Regarding claim 13, Dally discloses, a convolution operation execution method for an inference apparatus that includes a plurality of PEs (Processing Elements) each executing a computation including multiplication of a single piece of input data by a single weight and that operates a convolution operation in a convolutional neural network using each of a plurality of pieces of input data and a weight group including a plurality of weights corresponding to each of the plurality of pieces of input data, the convolution operation execution method including: a step of causing each of the plurality of PEs to identify an element with a non- zero value included in each of the plurality of pieces of input data; and a step of causing each of the plurality of PEs to execute multiplication included in the convolution operation using the identified elements. (See the rejection of claim 1 as it is equally applicable for claim 13 as well.)

Regarding claim 14, Dally discloses, a non-transitory computer-readable storage medium storing a program causing a computer to execute: (See Dally claim 20, “A non-transitory, computer-readable storage medium storing instructions that, when executed by a processor, cause the processor to perform steps.”)
identifying an element with a non-zero value included in each of the plurality of pieces of input data; and   executing multiplication included in the convolution operation using the identified elements, the computer being provided in an inference apparatus that includes a plurality of PEs (Processing Elements) each executing a computation including multiplication of a single piece of input data by a single weight and that operates a convolution operation in a convolutional neural network using each of a plurality of pieces of input data and a weight group including a plurality of weights corresponding to each of the plurality of pieces of input data. (See the rejection of claim 1 as it is equally applicable for claim 14 as well.)

Regarding claim 15, Dally discloses, the convolution operation execution method according to Claim 13, including: controlling the plurality of PEs so as to perform in parallel some of multiplications between each of the plurality of pieces of input data and each weight corresponding to each of the plurality of pieces of input data.  (See the rejection of claim 2 as it is equally applicable for claim 15 as well.)

Regarding claim 16, Dally discloses, the convolution operation execution method according to Claim 15, including: controlling the plurality of PEs so as to execute in parallel some of multiplications between each of the plurality of pieces of input data and each of the plurality of weights included in a plurality of the weight groups, where the multiplications use weights belonging to different weight groups, but corresponding to the same input data. (See the rejection of claim 3 as it is equally applicable for claim 16 as well.)

Regarding claim 17, Dally discloses, the convolution operation execution method according to Claims 16, including: dividing the plurality of pieces of input data, and supplying the divided pieces of input data to the PEs that perform the some of multiplications in parallel. (See the rejection of claim 4 as it is equally applicable for claim 17 as well.)
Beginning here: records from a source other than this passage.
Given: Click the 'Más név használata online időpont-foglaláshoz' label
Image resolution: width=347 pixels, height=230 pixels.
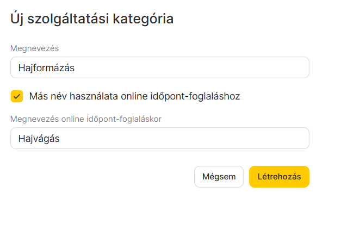Looking at the screenshot, I should tap(134, 96).
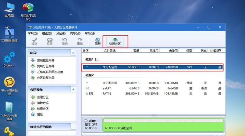Select the I: EFI FAT16 partition row
Viewport: 245px width, 136px height.
coord(153,93)
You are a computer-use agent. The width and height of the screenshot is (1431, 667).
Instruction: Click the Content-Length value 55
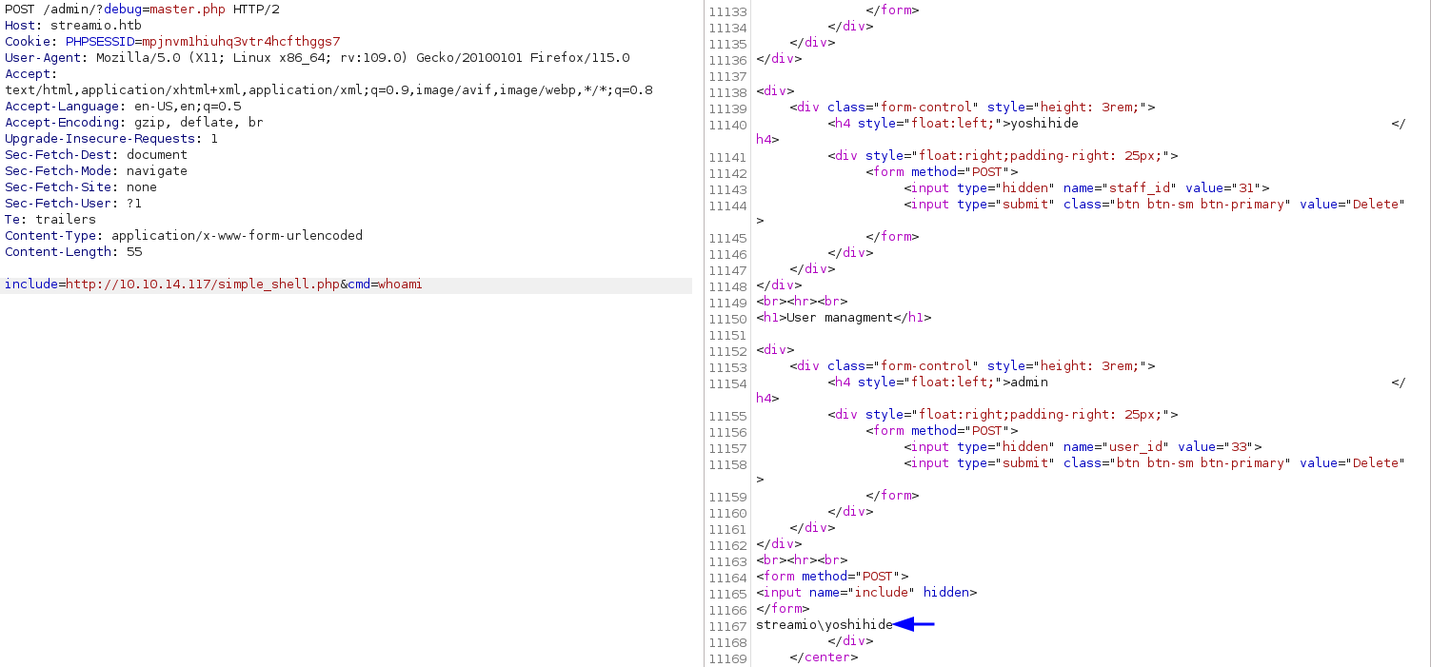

Regarding claim 18, Dally discloses, the non-transitory computer-readable storage medium storing a program according to Claim 14, causing the computer to execute: controlling the plurality of PEs so as to perform in parallel some of multiplications between each of the plurality of pieces of input data and each weight corresponding to each of the plurality of pieces of input data. (See the rejection of claim 2 as it is equally applicable for claim 18 as well.)

Regarding claim 19, Dally discloses, the non-transitory computer-readable storage medium storing a program according to Claim 18, causing the computer to execute: controlling the plurality of PEs so as to execute in parallel some of multiplications between each of the plurality of pieces of input data and each of the plurality of weights included in a plurality of the weight groups, where the multiplications use weights belonging to different weight groups, but corresponding to the same input data. (See the rejection of claim 3 as it is equally applicable for claim 19 as well.)

Regarding claim 20, Dally discloses, the non-transitory computer-readable storage medium storing a program according to Claim 18, causing the computer to execute: dividing the plurality of pieces of input data, and supplying the divided pieces of input data to the PEs that perform the some of multiplications in parallel. (See the rejection of claim 4 as it is equally applicable for claim 20 as well.)


Claim Rejections - 35 USC § 103
The following is a quotation of 35 U.S.C. 103 which forms the basis for all obviousness rejections set forth in this Office action:
A patent for a claimed invention may not be obtained, notwithstanding that the claimed invention is not identically disclosed as set forth in section 102, if the differences between the claimed invention and the prior art are such that the claimed invention as a whole would have been obvious before the effective filing date of the claimed invention to a person having ordinary skill in the art to which the claimed invention pertains. Patentability shall not be negated by the manner in which the invention was made.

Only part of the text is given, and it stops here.